The form liner and backer panel support system is further configured to be compact and easily transportable. The form liner and backer panel are two distinct pieces which mount to form the form liner backer panel system for use. When not in use, the form liner and backer panels may be separated. By separating the form liner and backer panel from each other, each form liner is able to be stacked on top of another and each backer panel is able to be stacked on top of another as well. The form liners and backer panels used for a particular job may be stacked for compact storage and transport. Also, by separating the form liner and backer panel, the weight of any individual piece is reduced for easier handling.

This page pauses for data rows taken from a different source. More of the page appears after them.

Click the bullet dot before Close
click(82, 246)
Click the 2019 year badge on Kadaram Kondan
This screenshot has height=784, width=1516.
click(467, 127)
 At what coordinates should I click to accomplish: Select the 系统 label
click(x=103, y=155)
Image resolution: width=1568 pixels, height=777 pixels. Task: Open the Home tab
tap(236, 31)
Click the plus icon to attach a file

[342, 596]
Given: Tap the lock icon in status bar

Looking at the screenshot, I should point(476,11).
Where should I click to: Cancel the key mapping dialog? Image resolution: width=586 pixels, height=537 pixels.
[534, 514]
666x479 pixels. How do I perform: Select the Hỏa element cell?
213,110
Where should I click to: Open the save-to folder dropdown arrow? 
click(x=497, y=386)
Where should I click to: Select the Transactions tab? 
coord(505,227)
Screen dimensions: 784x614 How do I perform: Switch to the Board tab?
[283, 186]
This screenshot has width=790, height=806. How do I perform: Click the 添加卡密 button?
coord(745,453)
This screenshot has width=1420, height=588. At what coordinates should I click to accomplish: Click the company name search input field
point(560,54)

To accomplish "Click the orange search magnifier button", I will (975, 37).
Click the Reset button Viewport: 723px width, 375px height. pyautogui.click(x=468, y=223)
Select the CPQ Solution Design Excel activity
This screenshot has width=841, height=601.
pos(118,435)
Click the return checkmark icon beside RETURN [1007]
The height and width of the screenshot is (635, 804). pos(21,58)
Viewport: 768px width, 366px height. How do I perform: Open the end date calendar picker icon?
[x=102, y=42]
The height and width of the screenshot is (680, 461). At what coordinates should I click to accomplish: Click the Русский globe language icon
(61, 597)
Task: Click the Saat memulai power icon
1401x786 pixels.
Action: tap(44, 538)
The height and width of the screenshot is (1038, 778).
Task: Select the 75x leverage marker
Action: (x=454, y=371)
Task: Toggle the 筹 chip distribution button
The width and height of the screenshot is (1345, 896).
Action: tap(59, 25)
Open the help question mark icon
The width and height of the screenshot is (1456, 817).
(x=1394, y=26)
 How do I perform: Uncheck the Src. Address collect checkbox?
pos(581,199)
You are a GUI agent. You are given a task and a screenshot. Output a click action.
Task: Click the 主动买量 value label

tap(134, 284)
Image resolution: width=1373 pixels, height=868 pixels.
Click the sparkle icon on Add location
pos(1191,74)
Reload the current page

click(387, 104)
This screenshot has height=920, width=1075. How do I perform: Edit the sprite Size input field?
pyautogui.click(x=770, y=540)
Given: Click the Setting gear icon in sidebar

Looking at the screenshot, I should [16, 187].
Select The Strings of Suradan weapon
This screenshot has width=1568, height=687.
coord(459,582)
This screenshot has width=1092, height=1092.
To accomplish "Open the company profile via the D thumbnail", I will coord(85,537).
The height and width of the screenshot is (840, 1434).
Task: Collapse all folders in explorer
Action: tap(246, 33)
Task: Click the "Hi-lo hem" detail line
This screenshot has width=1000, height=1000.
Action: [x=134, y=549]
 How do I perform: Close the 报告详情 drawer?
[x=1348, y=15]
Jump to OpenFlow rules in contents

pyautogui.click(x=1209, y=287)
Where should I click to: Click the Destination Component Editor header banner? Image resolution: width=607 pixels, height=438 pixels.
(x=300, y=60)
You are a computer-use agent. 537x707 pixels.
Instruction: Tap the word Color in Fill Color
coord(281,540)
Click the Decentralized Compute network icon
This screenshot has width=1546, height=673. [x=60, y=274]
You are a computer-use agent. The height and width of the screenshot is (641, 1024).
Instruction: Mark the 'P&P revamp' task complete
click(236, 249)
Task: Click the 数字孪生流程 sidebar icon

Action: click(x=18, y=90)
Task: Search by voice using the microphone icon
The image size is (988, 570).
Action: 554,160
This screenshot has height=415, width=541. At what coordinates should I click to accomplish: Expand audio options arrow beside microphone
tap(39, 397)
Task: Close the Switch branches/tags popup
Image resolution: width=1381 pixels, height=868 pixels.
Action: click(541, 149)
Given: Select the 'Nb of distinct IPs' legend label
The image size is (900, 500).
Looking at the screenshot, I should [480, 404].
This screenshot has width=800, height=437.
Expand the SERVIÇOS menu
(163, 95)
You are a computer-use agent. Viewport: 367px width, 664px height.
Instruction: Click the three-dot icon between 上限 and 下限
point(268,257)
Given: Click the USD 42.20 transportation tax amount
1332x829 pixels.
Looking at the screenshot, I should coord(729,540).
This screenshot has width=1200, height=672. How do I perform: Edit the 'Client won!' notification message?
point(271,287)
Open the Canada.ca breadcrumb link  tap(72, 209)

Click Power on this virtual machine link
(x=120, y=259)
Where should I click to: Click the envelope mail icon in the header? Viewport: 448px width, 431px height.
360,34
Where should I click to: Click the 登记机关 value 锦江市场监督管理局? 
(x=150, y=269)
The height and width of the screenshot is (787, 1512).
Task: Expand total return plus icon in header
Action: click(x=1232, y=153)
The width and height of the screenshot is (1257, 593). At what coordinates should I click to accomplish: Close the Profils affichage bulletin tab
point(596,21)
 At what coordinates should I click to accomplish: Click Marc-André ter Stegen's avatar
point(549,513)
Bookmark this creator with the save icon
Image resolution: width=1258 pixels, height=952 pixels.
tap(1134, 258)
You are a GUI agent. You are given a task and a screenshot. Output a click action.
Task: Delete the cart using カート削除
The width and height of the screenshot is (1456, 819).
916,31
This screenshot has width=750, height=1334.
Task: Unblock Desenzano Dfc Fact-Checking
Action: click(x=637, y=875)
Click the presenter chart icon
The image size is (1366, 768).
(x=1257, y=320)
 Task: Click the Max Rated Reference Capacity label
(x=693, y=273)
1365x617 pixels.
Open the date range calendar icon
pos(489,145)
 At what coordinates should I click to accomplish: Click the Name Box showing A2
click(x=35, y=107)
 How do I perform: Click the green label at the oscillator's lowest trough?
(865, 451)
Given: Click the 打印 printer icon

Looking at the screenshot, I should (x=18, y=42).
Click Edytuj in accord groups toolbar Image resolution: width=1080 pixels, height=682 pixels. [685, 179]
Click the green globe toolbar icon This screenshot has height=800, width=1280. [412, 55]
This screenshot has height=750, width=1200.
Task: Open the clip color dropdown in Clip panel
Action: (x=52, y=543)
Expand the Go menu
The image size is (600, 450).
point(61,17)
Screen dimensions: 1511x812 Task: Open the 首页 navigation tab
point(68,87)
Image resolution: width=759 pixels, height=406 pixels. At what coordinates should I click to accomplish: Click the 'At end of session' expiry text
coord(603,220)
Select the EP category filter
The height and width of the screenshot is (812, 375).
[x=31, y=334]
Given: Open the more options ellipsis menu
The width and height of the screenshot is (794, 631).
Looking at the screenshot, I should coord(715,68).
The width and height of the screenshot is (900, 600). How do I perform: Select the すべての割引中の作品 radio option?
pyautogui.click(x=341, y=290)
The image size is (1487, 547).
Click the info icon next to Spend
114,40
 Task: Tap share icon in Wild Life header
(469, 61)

In various alternative embodiments, the form liner pattern may be varied and include, but not limited to, fluted patterns, fin patterns, brick patterns, block patterns, wood grain patterns, textured patterns and other custom patterns. The backer panel pattern will be formed to provide a plurality of protrusions formed to conform to the pattern of the form liner to provide structural support to prevent the form liner from buckling and deflecting. The backer panel pattern may be made of various shapes such as cylindrical, tubular, triangular, spherical, conical, hexagonal pyramids or any other shape which may be utilized to provide a structure to support multidimensional forces.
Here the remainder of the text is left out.